GREVE IN CHIANTI-SAN CASCIANO – "Alcune settimane fa, a mezzo stampa abbiamo avuto finalmente una bella notizia. L’inceneritore, previsto nell’area del cementificio Sacci, in località Testi viene per sempre eliminato dalla programmazione dell’Ato Toscana centro".
A parlare sono Lucia Carlesi, Zaccheo Nencioni, Giancarlo Brunetti, che da sempre si sono battuti contro quell'inceneritore (e gli inceneritori in generale). I primi due anche in consiglio comunale a San Casciano.
"Il risultato – ricordano – è arrivato dopo quasi un decennio di lotte dentro e fuori gli organi istituzionali. A seguito di questo, come rappresentanti di una delle coalizioni politiche, da sempre in aperta opposizione al progetto, oltre che alla tipologia di smaltimento in sé, abbiamo letto con stupore e meraviglia, le dichiarazioni dei sindaci di San Casciano e Greve in Chianti che quasi candidamente, hanno detto di aver provveduto tramite “un lavoro di collaborazione istituzionale al raggiungimento dell’obbiettivo”".

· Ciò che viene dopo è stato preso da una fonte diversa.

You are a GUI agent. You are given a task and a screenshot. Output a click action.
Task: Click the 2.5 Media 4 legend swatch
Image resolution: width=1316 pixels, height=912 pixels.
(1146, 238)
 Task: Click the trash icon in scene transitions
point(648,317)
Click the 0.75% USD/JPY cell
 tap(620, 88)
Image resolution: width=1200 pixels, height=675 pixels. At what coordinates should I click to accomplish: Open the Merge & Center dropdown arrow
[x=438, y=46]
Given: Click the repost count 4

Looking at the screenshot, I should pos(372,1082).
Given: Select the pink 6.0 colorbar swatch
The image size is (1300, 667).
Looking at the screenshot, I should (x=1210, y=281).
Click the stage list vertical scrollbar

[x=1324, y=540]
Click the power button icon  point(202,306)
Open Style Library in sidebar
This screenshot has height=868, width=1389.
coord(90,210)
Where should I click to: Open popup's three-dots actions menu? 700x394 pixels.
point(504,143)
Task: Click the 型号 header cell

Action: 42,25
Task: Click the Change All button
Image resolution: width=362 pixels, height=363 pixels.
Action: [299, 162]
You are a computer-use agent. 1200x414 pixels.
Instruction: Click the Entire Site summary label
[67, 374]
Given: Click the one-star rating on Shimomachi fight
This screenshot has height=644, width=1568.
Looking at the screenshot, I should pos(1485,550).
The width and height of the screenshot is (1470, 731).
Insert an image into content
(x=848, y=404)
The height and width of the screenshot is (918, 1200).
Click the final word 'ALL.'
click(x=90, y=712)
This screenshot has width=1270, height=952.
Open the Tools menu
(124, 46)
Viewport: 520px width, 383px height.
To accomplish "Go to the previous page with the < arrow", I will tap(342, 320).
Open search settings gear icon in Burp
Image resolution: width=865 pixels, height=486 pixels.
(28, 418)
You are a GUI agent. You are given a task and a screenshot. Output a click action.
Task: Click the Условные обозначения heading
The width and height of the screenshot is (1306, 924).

# ARTICOLO / Chianti e rifiuti: cancellata per sempre la previsione dell'inceneritore a Testi

AREA DI TESTI – Cancellata per sempre la previsione dell'inceneritore
"Questa dichiarazione – precisano è senz’altro singolare oltre che contraddittoria. Basta infatti scorrere le rassegne stampa, dal 2009 ad oggi, o rileggersi il programma politico del 2014 di Massimiliano Pescini ad esempio, per ricavare e ritrovare con facilità posizioni diametralmente opposte a quanto dichiarato in questi giorni dagli amministratori del Pd".
"La cancellazione dell’impianto di Testi – rivendicano – è una sconfitta e una pesante bocciatura a un’intera linea politica e programmatica di chi ha amministrato i due comuni negli ultimi decenni, vista anche la centralità del progetto all’interno dei rispettivi programmi politici".
Insomma, c'è poco da esultare dicono Carlesi, Nencioni e Brunetti: casomai ci sarebbe da cospargersi la testa di cenere… .
"Le previsioni dei movimenti, dei comitati e dei partiti politici contrari alla politica di smaltimento rifiuti di tipo inceneritorista – rimarcano – si sono quindi rivelate giuste, a differenza di chi all’epoca, ci appellava malamente accusandoci di fare intorno all’impianto di Testi del “terrorismo mediatico” e che al contrario di noi sognava un “Chianti polo dei rifiuti e dell’energia”".
"Miope e contraddittoria – dicono ancora – si è rivelata perciò la proposta politica per la gestione e lo smaltimento dei rifiuti dell’area Chianti prevista e portata avanti fino ad oggi dalle amministrazioni in carica. Gli amministratori del Chianti cercano ora inutilmente di prendersi il merito di aver scongiurato un pericolo che loro stessi avevano creato. E sono i medesimi amministratori che al tempo stesso condividono in area metropolitana la realizzazione dell'inceneritore nella Piana fiorentina".
Palesando, dicono ancora i tre, "la loro completa incoerenza e mancanza di una sostenibile programmazione della gestione dei rifuti realmente rispettosa della salute, dei territori e delle risorse economiche delle comunità".
"Fuori dalle posizioni ambigue e contrastanti di chi oggi si intesta una sconfitta come fosse una vittoria – concludono – ci troviamo, obbligati a puntualizzare e distinguerci da coloro che all’epoca difendevano strenuamente la posizione pro inceneritore. Né ieri né oggi, né a Testi né da un’altra parte. No all’incenerimento dei rifiuti".